Music videos get to lean on the power of the song doing half the heavy lifting for them.
Commercials?
We get seconds.
And in those seconds, we are somehow meant to grab attention, sell something, create a feeling, communicate a message, make something memorable and ideally not make people want to throw their remote through the wall. That is the challenge.
Why the Pressure Works
And honestly, that is also why I love them.
Because while people love to treat ads like some annoying little interruption, the good ones are an insane creative exercise to make. There is nowhere to hide. No warmup. No slow burn. No indulgent middle section where everyone stares out a rainy window thinking about their childhood. You are straight into it.
You have a tiny window to make someone feel something, anything.
That feeling might be excitement. Trust. Curiosity. Hunger. Nostalgia. Jealousy. Reassurance. It might just be a tiny internal shift where someone goes, oh, that’s quite good. That still counts.
I think that is what people often miss when they talk about advertising.
Yes, there is messaging, there are products, there are probably too many meetings and not enough biscuits. But at its best, advertising is compressed storytelling. It is filmmaking with the pressure turned right up. Every frame has to earn its place, seconds matters, choices are doing work.
You are telling a story with the clock actively fighting you.
And weirdly, short form storytelling has never been more normalised. Vine proved years ago that people could enjoy a complete idea in seconds. Some of those little seven second videos had a clearer setup, payoff and tone than full length comedies. Now we live in the era of pre rolls, TikToks, reels, cutdowns, bumpers and all the other tiny rectangles battling for attention.
You could argue some of today’s ads are the shortest form of entertainment going.
Earn the Watch
Nobody wakes up hoping to watch an ad. That means the work must earn its attention immediately. It must feel like something worth watching rather than something standing in the way of the thing you came for.
That is where the craft comes in.
When the runtime is tiny, the margin for error disappears. You cannot be vague. You cannot be bloated. You cannot spend 20 seconds setting up a joke and then realise you forgot to mention the brand. You need clarity, rhythm, tone and purpose almost instantly.
That does not mean every short ad needs a massive narrative arc either. Most of the time, the goal is simpler than that.
Not every ad is trying to tell some perfect little story. Some are literally just there to remind you of the brand name. That is the whole job. A quick little, oi, we still exist.

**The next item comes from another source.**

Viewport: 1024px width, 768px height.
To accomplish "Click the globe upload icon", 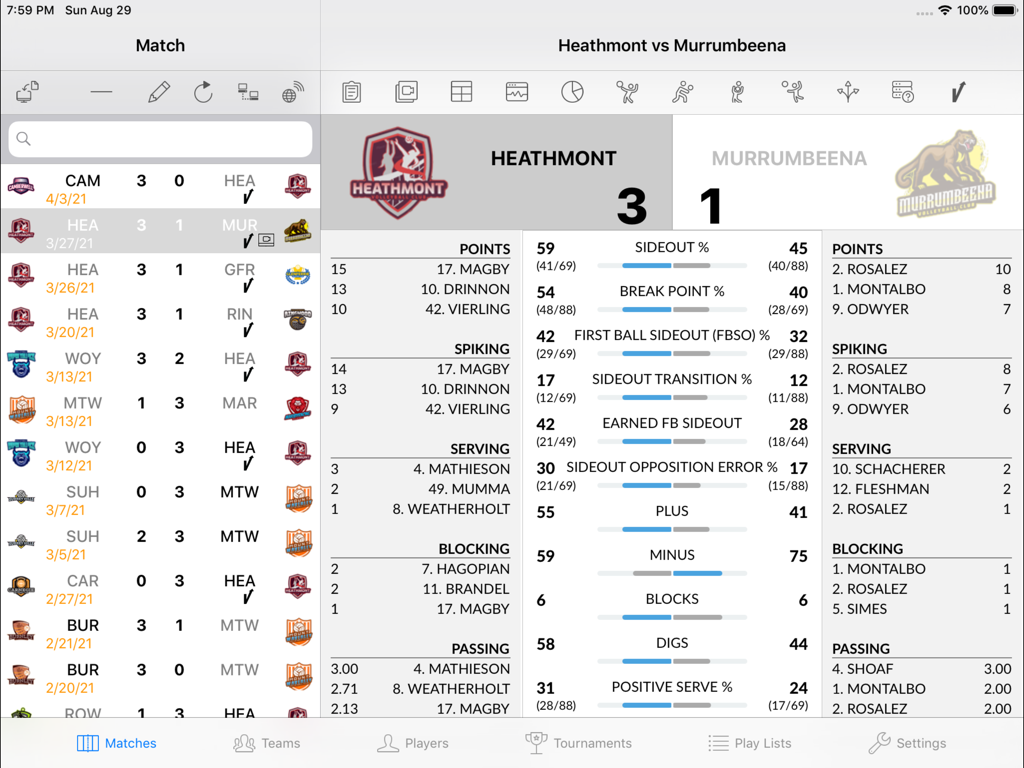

And fair enough. Sometimes that is all advertising needs to do. Stay present. Stay familiar. Find a place in your head until the day you need that product and, for some reason, their product or logo is the one you remember.
If you are working purely in short form, you are often not trying to make people fall in love with some fully built cinematic universe. You are trying to make them feel something. Or understand something. Or walk away with a clearer sense of what the brand is and why it matters. That is enough.
A lot of the best commercial work fails because it tried to tell some giant sweeping story. At their best 30” succeeds because it landed a feeling with precision. It made you laugh. It made you lean in. It made the brand feel sharp, human, clever or desirable. It left an impression that was bigger than the runtime.
Where the Craft Lives
And from a directing point of view, that is what makes the whole thing so fun. You are constantly solving a puzzle. How quickly can we establish tone? How little can we say without losing meaning? What is the fastest route to the feeling? What visual does the work immediately? What performance sells it in half a glance? Does logic really matter?
It is not about making things smaller. It is about making them denser.
Good commercials are concentrated. They are all killer, no filler. Or at least that is the dream before the legal supers arrive and start eating the frame.
So yes, commercials are short. Ridiculously short sometimes. But that does not make them lesser.
If anything, it makes them one of the most demanding forms of storytelling out there.
You have,
hours,
minutes,
seconds.
Usually just the last one.
And somehow, that can still be enough.